When compared with CT images, contour characteristics of the lesions cannot be assessed with DWI but it does not seem to be a significant disability because contour characteristics are not reliable in differentiating malignant and benign lesions. On CT images lymphangitic tumoral spread was detected as a concomitant interstitial finding in some of the malignant masses. This finding is very helpful to estimate the malignant character of the lesion. The sensitivity and specificity achieved by DWI suggest it could be used for malignant versus benign differentiation. However, the inability of MRI to properly assess the interstitium and lymphangitic tumoral spread is a limitation for predicting malignancy. In addition, although just primary lung cancers are involved into our study, it must be kept in mind that calcified metastases such as those from osteosarcoma may be difficult to detect because of relatively lower proton density resulting in low signal intensity.

Our study had some technical limitations.
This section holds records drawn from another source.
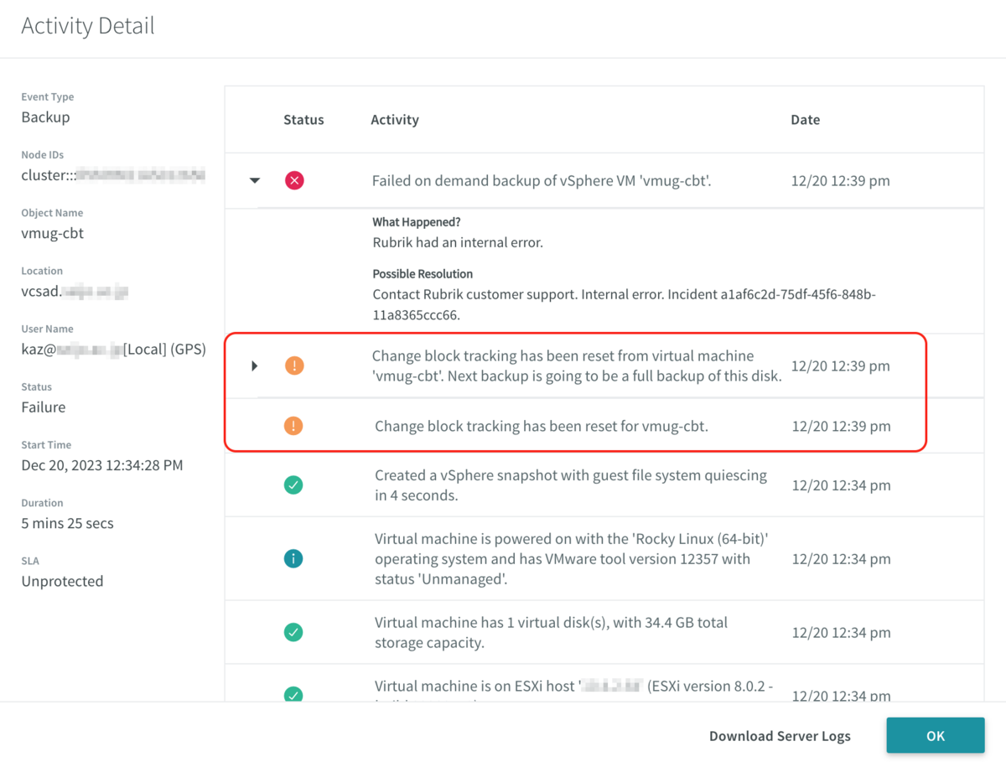Click blue info icon for Rocky Linux row
1006x762 pixels.
click(293, 558)
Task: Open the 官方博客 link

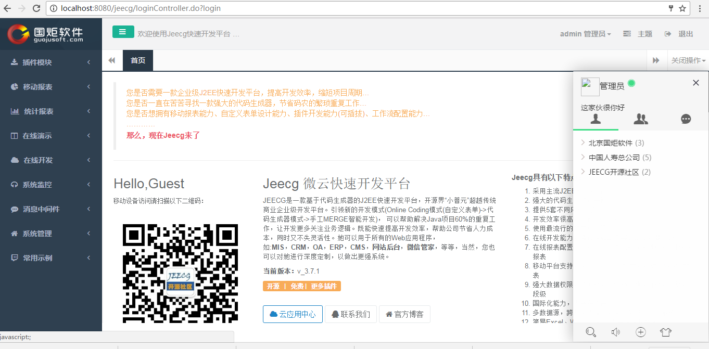Action: pos(405,314)
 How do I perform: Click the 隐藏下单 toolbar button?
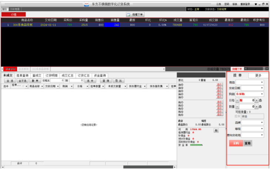click(x=136, y=14)
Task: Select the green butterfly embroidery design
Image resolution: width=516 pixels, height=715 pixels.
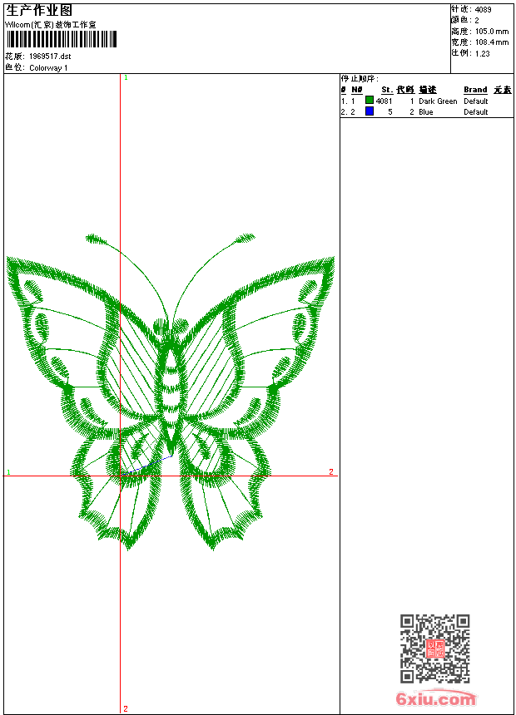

The use of DWI in the thorax was hindered by certain limitations such as physiologic motion artifacts (respiration and cardiac motion), low signal-to-noise ratio (SNR) of the low lung proton density and the susceptibility artifacts caused by air-tissue interfaces.18 We used the EPI sequence with high b values, which had a lower SNR, thus resulting in greater image distortion. In addition, we obtained DW images using a breath-hold echo-planar sequence with SENSE and this made the measurements vulnerable to susceptibility effects. We did not use pulse-triggered DWI, known to reduce the accuracy of ADC measurements.18 Finally, the patient population, especially the benign subgroup, was relatively small, which might compromise the accuracy of the results.

In conclusion, DWI may be used to differentiate malignant and benign lung lesions in addition to other radiologic imaging techniques even with high b values such as b = 1000 s/mm2. DW trace image SI, together with ADC measurements is useful for the differentiation of malignant versus benign lung lesions.